The Mercy of Gods
From the New York Times bestselling author of the Expanse comes a spectacular new space opera that sees humanity fighting for its survival in a war as old as the universe itself.
How humanity came to the planet called Anjiin is lost in the fog of history, but that history is about to end.
The Carryx – part empire, part hive – have waged wars of conquest for centuries, destroying or enslaving species across the galaxy. Now, they are facing a great and deathless enemy. The key to their survival may rest with the humans of Anjiin.
Caught up in academic intrigue and affairs of the heart, Dafyd Alkhor is pleased just to be an assistant to a brilliant scientist and his celebrated research team.
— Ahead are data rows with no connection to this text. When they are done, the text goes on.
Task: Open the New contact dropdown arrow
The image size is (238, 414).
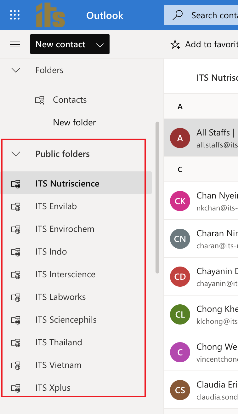Action: [x=100, y=45]
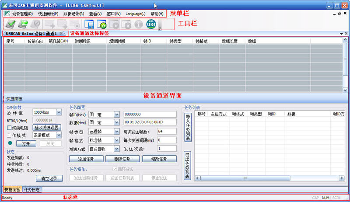This screenshot has width=350, height=202.
Task: Enable the 终端电阻 checkbox
Action: point(9,128)
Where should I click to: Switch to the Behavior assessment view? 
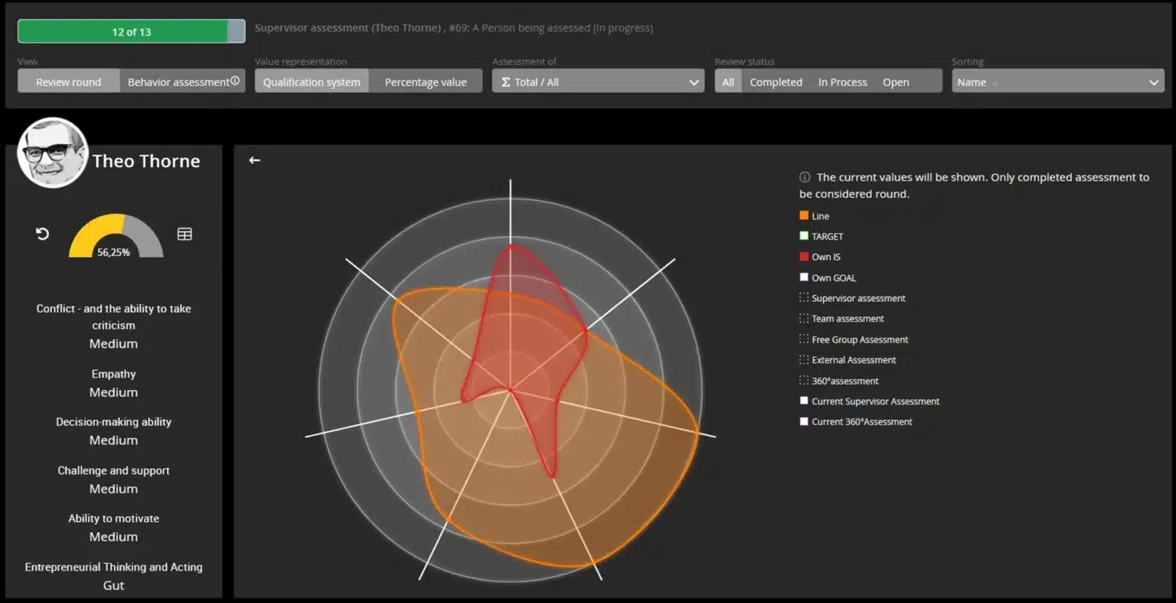pos(178,81)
Then the Carryx ships descend, decimating the human population and taking the best and brightest of Anjiin society away to serve on the Carryx homeworld, and Dafyd is swept along with them.
They are dropped in the middle of a struggle they barely understand, set in a competition against the other captive species with extinction as the price of failure. Only Dafyd and a handful of his companions see past the Darwinian contest to the deeper game that they must play to survive: learning to understand – and manipulate – the Carryx themselves.
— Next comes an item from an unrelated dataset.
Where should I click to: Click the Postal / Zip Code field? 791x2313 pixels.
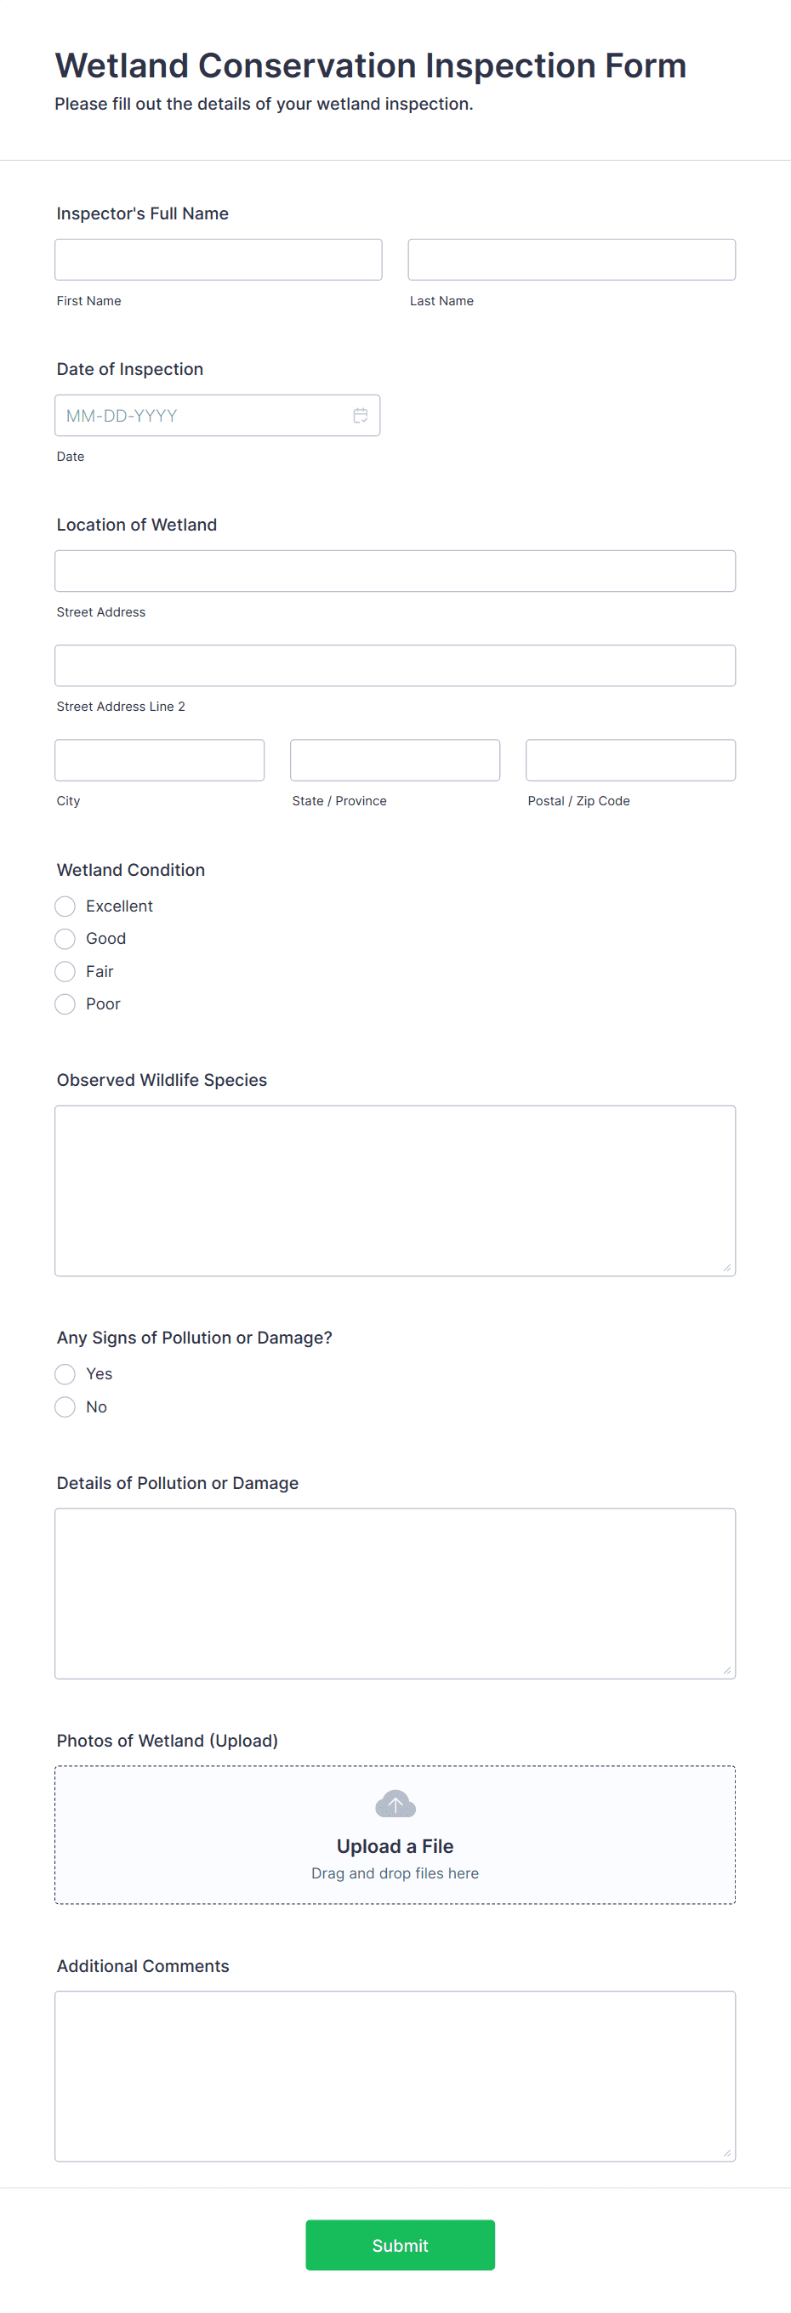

With a noble but suicidal human rebellion on one hand and strange and murderous enemies on the other, the team pays a terrible price to become the trusted servants of their new rulers.
Dafyd Alkhor is a simple man swept up in events that are beyond his control and more vast than his imagination. He will become the champion of humanity and its betrayer, the most hated man in history and the guardian of his people.
This is where his story begins.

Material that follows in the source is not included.